WHAT THE TASK ASKS: Give only the number of lines in the data that contain the word "agent".

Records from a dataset
————————
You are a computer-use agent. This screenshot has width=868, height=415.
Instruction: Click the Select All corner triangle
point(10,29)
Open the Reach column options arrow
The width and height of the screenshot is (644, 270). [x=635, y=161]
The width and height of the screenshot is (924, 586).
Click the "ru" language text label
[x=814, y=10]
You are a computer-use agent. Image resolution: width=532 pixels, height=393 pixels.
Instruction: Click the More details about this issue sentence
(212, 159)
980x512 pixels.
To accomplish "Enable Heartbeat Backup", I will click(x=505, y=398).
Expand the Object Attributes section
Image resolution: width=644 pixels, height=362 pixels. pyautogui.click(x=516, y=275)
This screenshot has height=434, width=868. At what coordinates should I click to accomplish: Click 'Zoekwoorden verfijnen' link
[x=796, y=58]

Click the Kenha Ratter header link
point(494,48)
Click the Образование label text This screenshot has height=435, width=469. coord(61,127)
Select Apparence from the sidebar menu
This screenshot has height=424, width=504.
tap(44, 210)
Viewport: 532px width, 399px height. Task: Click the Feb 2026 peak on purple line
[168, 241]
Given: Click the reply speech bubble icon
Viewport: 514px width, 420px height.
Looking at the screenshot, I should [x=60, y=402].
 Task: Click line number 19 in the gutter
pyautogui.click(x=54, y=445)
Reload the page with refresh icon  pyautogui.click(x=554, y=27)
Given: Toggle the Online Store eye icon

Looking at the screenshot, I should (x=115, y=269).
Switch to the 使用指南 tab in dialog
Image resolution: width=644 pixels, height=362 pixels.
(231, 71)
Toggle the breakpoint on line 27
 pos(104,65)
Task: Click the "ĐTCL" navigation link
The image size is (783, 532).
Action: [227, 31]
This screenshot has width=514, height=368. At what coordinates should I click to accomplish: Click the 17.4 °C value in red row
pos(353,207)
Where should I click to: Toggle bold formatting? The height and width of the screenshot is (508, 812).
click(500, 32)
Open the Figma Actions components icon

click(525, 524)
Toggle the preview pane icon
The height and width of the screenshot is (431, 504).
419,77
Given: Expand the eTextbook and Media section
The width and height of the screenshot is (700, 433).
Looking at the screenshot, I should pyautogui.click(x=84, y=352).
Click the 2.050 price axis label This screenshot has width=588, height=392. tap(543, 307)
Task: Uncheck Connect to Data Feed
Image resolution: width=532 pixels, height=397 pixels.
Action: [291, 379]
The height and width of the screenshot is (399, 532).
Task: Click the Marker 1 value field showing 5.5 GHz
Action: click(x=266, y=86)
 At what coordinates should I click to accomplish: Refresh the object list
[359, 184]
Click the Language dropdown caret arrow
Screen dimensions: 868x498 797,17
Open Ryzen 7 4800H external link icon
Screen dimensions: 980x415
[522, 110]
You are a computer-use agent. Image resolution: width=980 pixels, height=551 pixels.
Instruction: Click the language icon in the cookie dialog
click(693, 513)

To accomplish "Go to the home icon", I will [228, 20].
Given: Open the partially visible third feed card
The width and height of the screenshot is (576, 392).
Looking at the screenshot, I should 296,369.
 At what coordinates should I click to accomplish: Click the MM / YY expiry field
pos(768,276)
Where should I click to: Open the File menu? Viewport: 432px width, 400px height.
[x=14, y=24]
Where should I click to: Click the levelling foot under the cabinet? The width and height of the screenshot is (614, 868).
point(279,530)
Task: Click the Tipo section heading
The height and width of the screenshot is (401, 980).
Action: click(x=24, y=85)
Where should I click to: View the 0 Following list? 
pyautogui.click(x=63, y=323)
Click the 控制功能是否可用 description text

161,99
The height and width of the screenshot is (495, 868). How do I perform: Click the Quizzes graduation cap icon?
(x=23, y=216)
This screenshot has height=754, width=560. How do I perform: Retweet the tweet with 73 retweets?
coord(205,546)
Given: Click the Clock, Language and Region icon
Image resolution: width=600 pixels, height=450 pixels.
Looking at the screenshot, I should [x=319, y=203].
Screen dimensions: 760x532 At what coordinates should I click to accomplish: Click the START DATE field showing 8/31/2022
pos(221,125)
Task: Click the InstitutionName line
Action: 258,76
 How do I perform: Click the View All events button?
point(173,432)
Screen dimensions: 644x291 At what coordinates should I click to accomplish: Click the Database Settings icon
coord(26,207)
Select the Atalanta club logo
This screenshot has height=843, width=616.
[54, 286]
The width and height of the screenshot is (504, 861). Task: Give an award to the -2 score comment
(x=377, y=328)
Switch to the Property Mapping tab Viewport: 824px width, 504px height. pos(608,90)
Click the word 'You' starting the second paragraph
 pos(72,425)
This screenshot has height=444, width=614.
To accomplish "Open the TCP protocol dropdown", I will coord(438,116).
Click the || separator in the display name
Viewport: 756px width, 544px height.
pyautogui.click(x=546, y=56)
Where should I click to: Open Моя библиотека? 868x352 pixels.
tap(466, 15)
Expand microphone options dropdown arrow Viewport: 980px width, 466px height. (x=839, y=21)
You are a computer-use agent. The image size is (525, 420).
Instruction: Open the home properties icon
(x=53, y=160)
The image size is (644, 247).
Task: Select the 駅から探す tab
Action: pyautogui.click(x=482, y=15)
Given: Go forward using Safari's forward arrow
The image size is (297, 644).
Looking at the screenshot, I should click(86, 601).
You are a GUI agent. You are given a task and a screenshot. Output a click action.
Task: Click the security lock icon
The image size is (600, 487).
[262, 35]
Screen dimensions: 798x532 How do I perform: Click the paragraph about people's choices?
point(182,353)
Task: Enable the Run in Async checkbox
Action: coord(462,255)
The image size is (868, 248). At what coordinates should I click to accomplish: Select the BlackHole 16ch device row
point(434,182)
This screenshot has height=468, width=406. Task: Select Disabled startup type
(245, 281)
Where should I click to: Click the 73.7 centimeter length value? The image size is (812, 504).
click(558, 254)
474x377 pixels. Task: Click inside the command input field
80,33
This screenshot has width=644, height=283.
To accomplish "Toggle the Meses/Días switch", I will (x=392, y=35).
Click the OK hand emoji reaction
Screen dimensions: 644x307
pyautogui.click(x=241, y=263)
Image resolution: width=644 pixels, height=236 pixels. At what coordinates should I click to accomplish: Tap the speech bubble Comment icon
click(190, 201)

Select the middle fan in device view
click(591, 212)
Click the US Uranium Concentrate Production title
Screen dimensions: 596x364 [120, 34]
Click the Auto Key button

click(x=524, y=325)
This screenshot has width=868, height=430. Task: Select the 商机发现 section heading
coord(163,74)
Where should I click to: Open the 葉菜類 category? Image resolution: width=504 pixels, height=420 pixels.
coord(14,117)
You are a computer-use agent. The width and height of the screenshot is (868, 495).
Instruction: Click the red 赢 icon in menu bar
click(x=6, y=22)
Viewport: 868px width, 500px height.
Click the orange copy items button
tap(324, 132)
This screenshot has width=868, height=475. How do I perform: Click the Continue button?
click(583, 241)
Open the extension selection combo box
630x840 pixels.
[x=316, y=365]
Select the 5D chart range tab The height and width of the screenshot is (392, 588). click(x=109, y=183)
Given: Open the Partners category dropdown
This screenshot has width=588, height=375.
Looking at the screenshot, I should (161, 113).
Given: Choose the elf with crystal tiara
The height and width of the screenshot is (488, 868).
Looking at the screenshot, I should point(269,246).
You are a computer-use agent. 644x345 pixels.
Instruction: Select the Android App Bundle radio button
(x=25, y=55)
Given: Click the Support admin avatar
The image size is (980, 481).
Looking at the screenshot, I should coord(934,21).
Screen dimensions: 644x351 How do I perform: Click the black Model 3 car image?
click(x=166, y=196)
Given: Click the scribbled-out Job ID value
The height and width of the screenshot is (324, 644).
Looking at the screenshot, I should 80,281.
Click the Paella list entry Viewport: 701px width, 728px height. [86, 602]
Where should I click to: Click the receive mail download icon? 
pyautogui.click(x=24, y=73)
————————
TASK OUTPUT: 7